Giles: I jump out of the circle, jump back in, and, and, shake my gourd. Buffy: Hey, I think I know this ritual. The ancient shamans were next called upon to do the Hokey-Pokey and to turn themselves around.

'Dirty Girls'


Natter 42, the Universe, and Everything  

Off-topic discussion. Wanna talk about corsets, flaming otters, or physics? This is the place. Detailed discussion of any current-season TV must be whitefonted.


brenda m - Jan 17, 2006 11:37:51 am PST #846 of 10002
If you're going through hell/keep on going/don't slow down/keep your fear from showing/you might be gone/'fore the devil even knows you're there

"It opened the door to a whole new sexual side of me."

Yeah, I guess that's one way of describing it.


sarameg - Jan 17, 2006 11:37:59 am PST #847 of 10002

I usually do what you do, ita, except not the twosies part, and I use a skillet. Same in principle, anyway.

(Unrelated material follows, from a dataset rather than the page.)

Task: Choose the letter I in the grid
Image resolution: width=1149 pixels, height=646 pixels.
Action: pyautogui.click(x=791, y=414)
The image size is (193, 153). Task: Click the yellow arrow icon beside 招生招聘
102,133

I keep the tv dinners for when I forget to defrost something. Or, you know, that time the gas was off. And yes, microwave. Though I think you can still use the oven, but ehh.


Theodosia - Jan 17, 2006 11:41:01 am PST #848 of 10002
'we all walk this earth feeling we are frauds. The trick is to be grateful and hope the caper doesn't end any time soon"

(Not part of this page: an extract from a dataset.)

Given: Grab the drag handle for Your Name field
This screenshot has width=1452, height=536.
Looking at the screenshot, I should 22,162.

I guess I must be lacking in imagination, because I can't think of how really having hot wax applied to ones nether regions could induce one to become more orgasmic.


Nutty - Jan 17, 2006 11:43:41 am PST #849 of 10002
"Mister Spock is on his fanny, sir. Reports heavy damage."

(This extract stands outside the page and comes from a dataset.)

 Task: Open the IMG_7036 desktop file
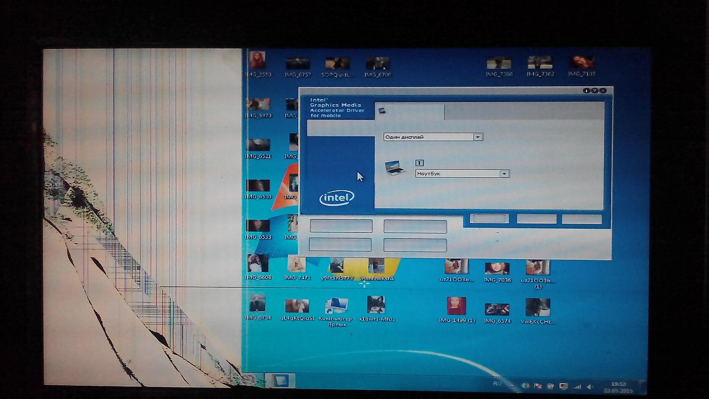click(x=497, y=270)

Um, where is the hair on her body that waxing it affects orgasmic function? Generally speaking, the female sites of orgasm (all the ones I know about) are hairless. Surrounded by hair that may judiciously be waxed, if'n you're into boiling wax being dripped on your soft parts, but --?

Call me skeptible.


Jessica - Jan 17, 2006 11:44:41 am PST #850 of 10002
If I want to become a cloud of bats, does each bat need a separate vaccination?

until four years ago - when she had her first Brazilian

Took me a minute to realize she was talking about the waxing...


§ ita § - Jan 17, 2006 11:45:25 am PST #851 of 10002
Well not canonically, no, but this is transformative fiction.

I've heard rumours that the psyche was involved in a woman's orgasm.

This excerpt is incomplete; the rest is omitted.